Other constitutional law scholars are concerned that the Court will go further in eroding women’s equality in future decisions.
“After Dobbs, it does seem plausible to me that we are going to see Southern states try to regulate around sex and gender,” Ahmed said. “Those laws will be challenged and eventually they may make it to the Supreme Court. I don’t feel confident that the Supreme Court would necessarily strike down laws that are retrogressive in those ways any longer.”
Ahmed said we need to take seriously Justice Clarence Thomas’ concurring opinion in Dobbs, which urges the Court to reconsider other long-standing precedents such as the right to sexual privacy and to contraception. “Thomas’ concurrence is an invitation to conservatives to begin to experiment at the state level on a variety of laws,” she warned. “In Dobbs they didn’t acknowledge that there are real equality issues at stake here.”
If the Court’s majority were to overturn or constrict 14th Amendment sex equality precedents, women would be left with a patchwork of federal statutes to prohibit some forms of sex discrimination in some circumstances, such as Title VII employment protections and Title IX educational protections. But many of these provisions have been undermined by Supreme Court interpretations and have limited legal remedies. And all of these legislative gains can be wiped out by a hostile Congress or Supreme Court. Some states, including Georgia and Mississippi, have no state-level anti-discrimination laws.
The ERA—Needed Now
“How do we, as women, as feminists, actually make a shift that will stand the test of time when it comes to women’s rights?” Ahmed asks. “This period that we’re living through has shown us it’s very difficult to accomplish that. The Court was willing to go so far as to overturn Roe. I think this speaks to the importance of an Equal Rights Amendment. We have to make it harder for conservative judges and politicians to say that [women’s rights aren’t] the will of the American people.”

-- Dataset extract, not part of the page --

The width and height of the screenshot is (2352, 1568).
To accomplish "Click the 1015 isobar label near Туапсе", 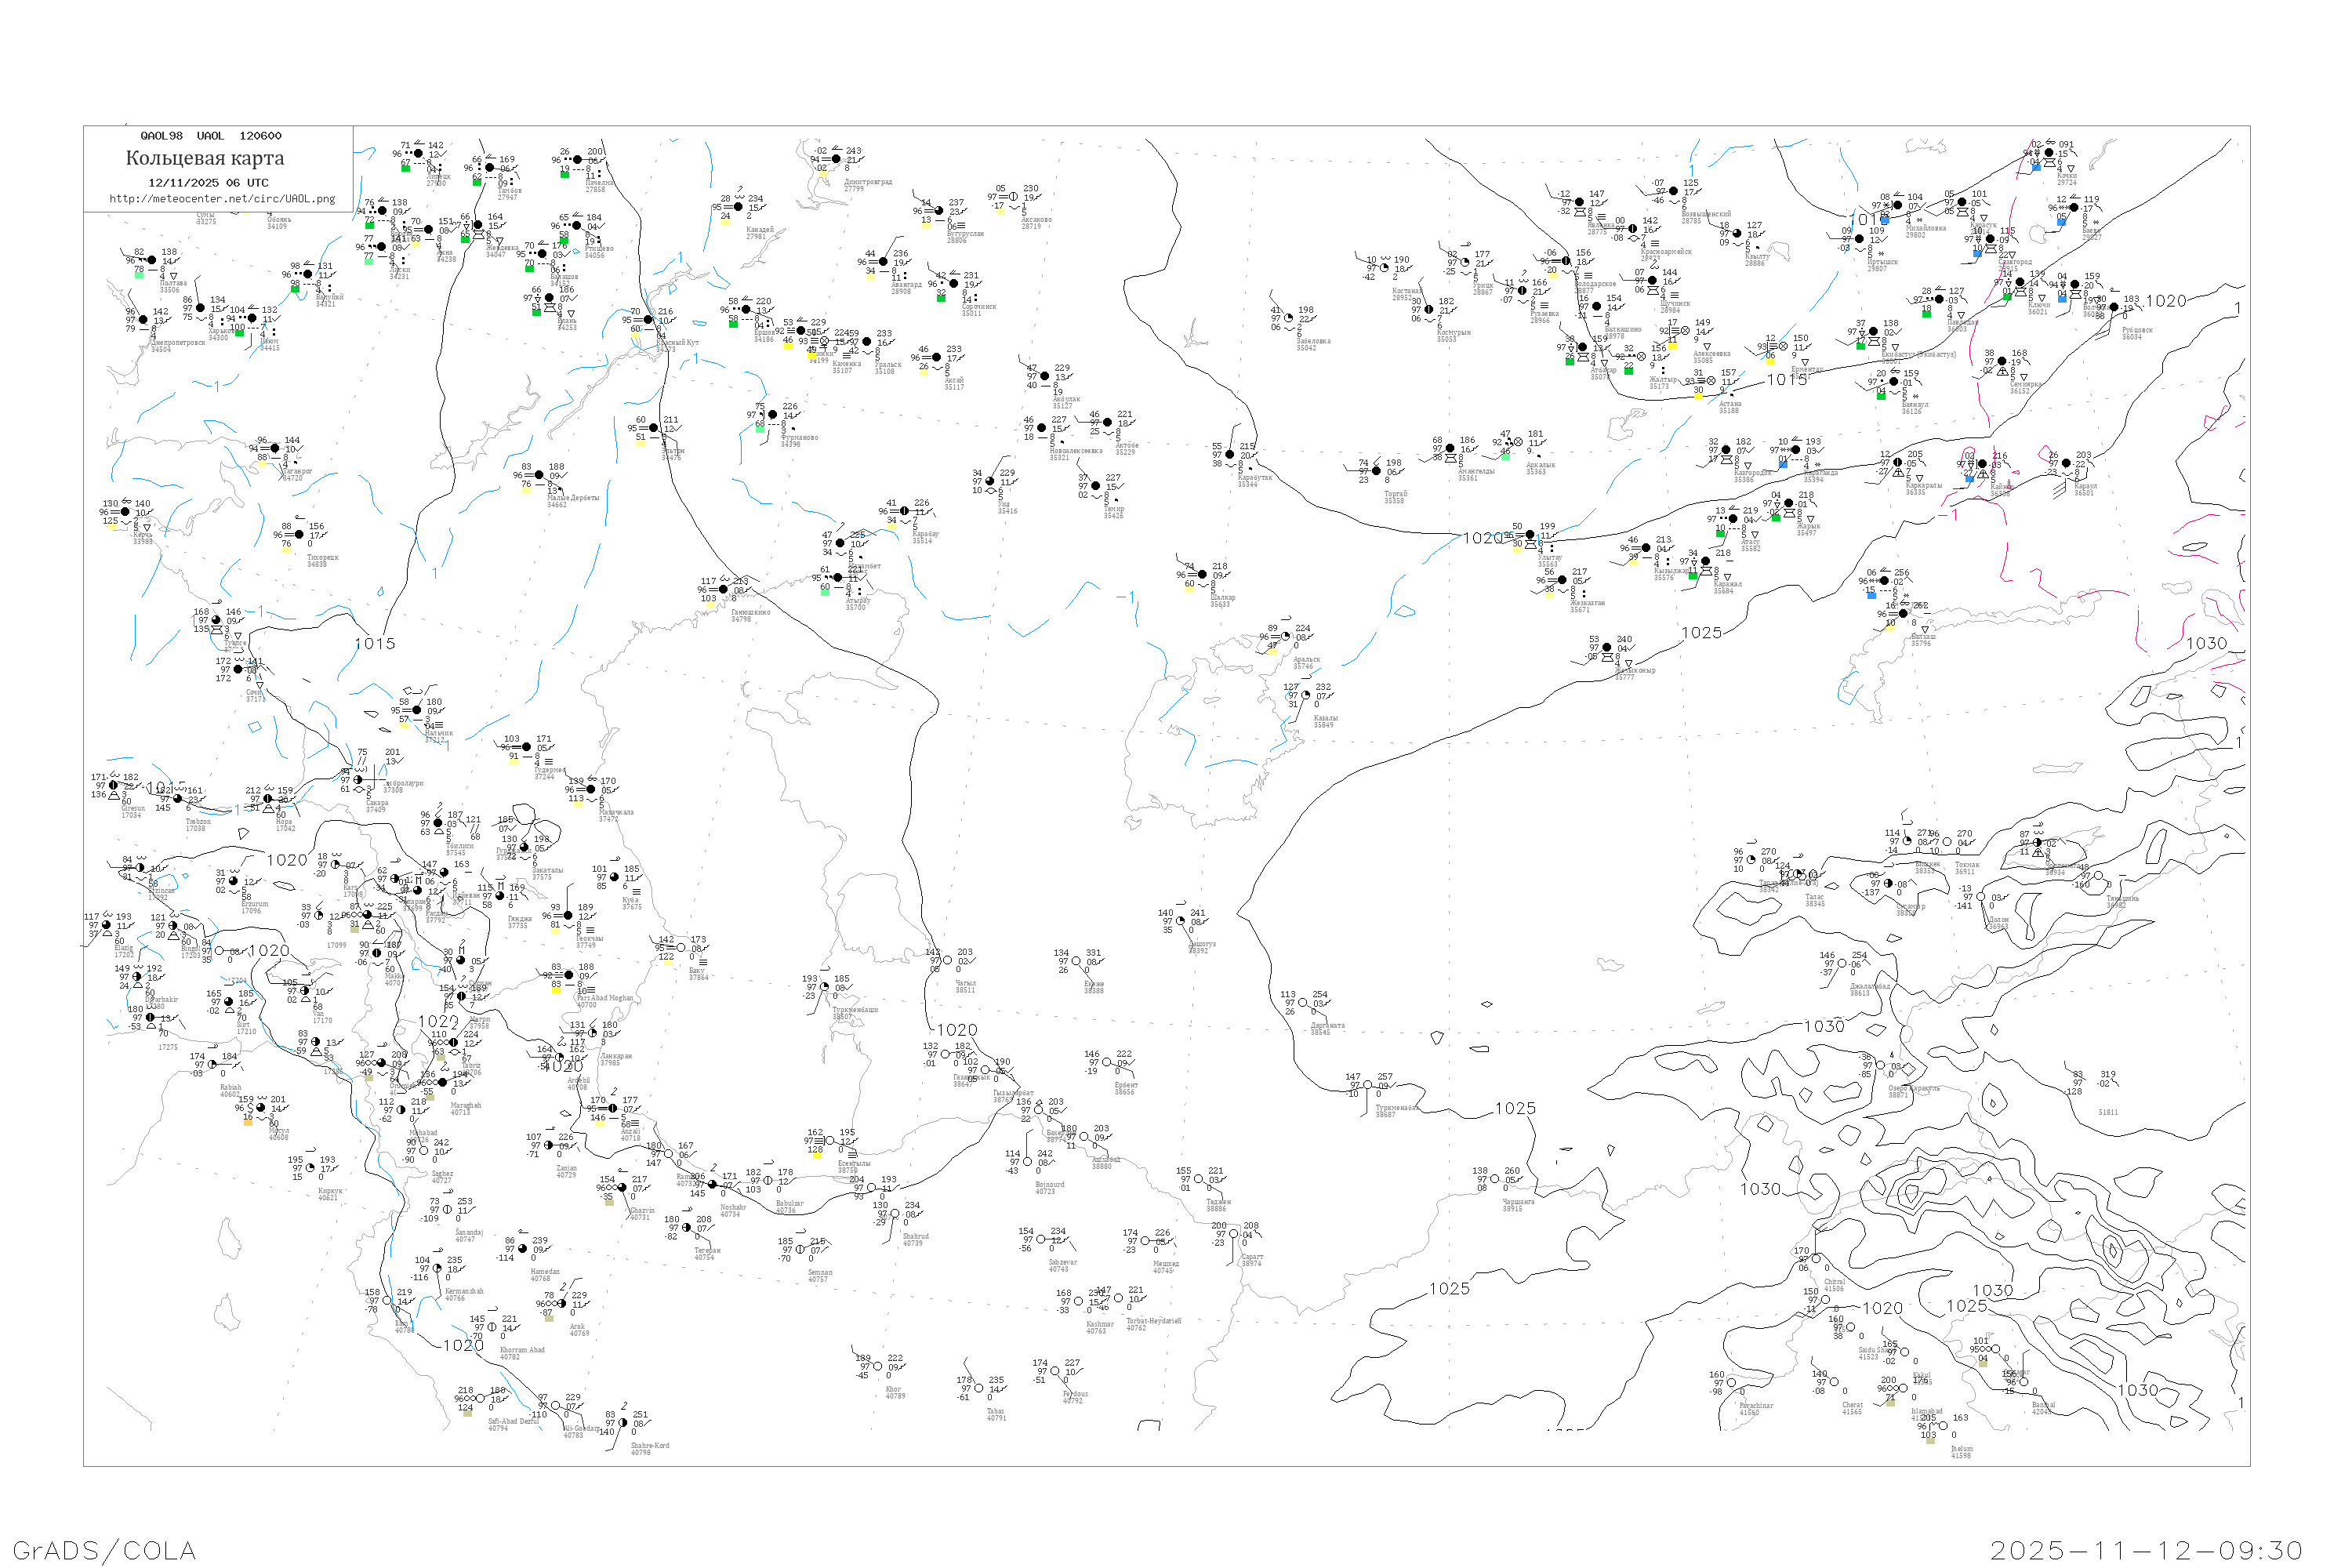I will pyautogui.click(x=375, y=644).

The Equal Rights Amendment has passed both houses of Congress and, as of January 2020, been ratified by 38 states, finally achieving all the requirements necessary to become an amendment. But that same month, then-Attorney General William Barr halted the final ministerial step to make the ERA official—the U.S. archivist certifying that the amendment is valid.
The House of Representatives has twice passed a resolution recognizing the ERA, in February 2020 and again in March 2021. But Republicans have used the filibuster to block the measure in the Senate.
“Dobbs taught us that even after 50 years of precedent, we don’t have [firm] ground to stand on,” Ahmed said. “When it comes to the right to abortion, the rug can be pulled from under our feet at any moment. And here we are in a freefall, essentially, while we’re waiting to see where the bottom is. States are using this as an opportunity to experiment on women and people who are getting pregnant. Can there be a backstop? I think that the Equal Rights Amendment at least provides the opportunity.”
Polls show massive public support for the ERA. The vast majority of respondents—men and women; Republicans, Democrats and Independents—want the ERA, and most are under the impression that it’s already a part of the Constitution. Nearly two-thirds believe that the ERA would have a positive impact for women.
“The Court should not be able to get away with saying that the people have not spoken on this issue when clearly they have,” Ahmed said. “Getting an ERA is part of the big project to say, with clarity, that this is something that the American people believe is a cornerstone of what it means to be an American.”
With the current Supreme Court and the Dobbs decision’s erosion of equal protection rights, that cornerstone is now more necessary than ever before.